Essentially, I am trying to numerically integrate a differential equation. The section I am having trouble with is the following:

ORDH = 3;
h[r_] := Sum[hh[i] (r - rp)^i, {i, 0, ORDH}]
ruleH = {};
ss = Series[eqSH //. ruleH, {r, rp, ORDH}];
eqsH = Table[SeriesCoefficient[ss, i] == 0, {i, 1, ORDH}]
yh = Table[hh[i], {i, 1, ORDH}]
Length[eqsH]
Length[yh]
seriesH = Solve[eqsH, yh][[1]] // Simplify;
seriesH = Union[seriesH, ruleH]
Clear[h]

eqsH is the expression for a homogenous differential equation in terms of h[r] and it's derivatives.
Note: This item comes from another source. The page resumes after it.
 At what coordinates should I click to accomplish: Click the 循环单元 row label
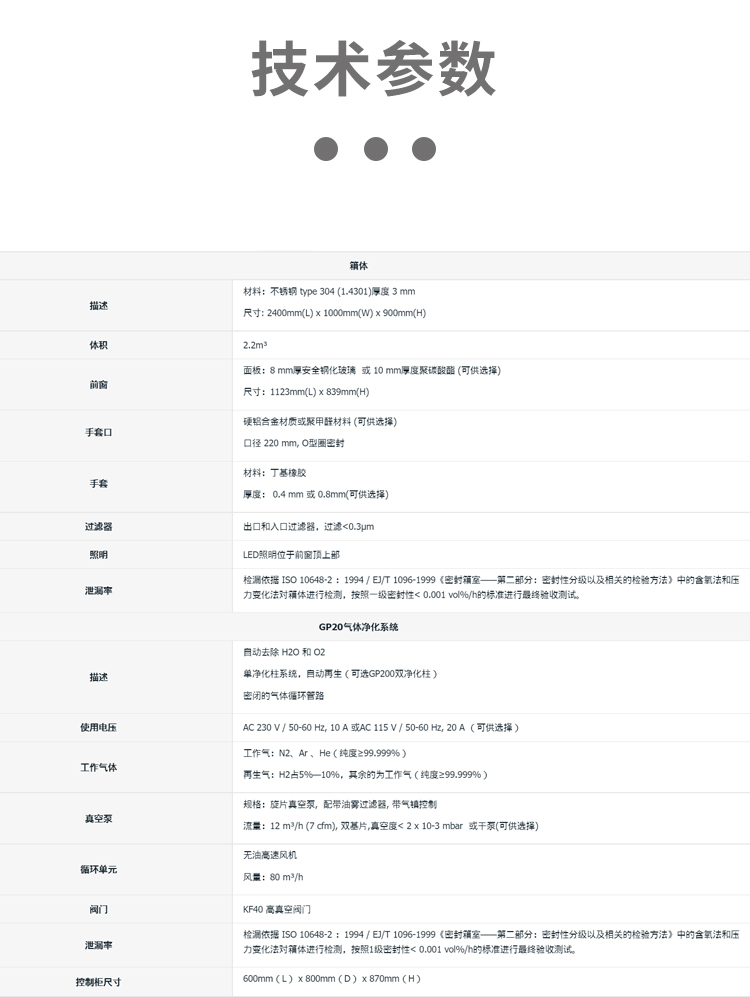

From my understanding, what they are trying to do here, is to expand h[r] as a series about the point rp (which is also defined as a constant value earlier in the program) upto 3rd order. Then eqsH is redefined as a table involving each coefficient of the first to third powers of (r-rp) set individually to zero. yh is just a list containing these coefficients. Since these two lists together make up a linear system of equations in terms of the variables hh[i] this can be solved using the Solve command.

When I run this program it runs until I get the Length of both lists (I get 3 as the output as required). When it begins to solve the equations, it runs indefinitely. In a friend's computer, it took about a minute to run (his computer does have better performance, but my PC ranks quite well in Mathematica's internal benchmarking test). When I try to abort the evaluation I get the following errors:

$RecursionLimit:Recursion depth of 1024 exceeded during evaluation of Union[seriesH,{}]

and

Union: Nonatomic expression expected at position 1 in Union[seriesH,{}]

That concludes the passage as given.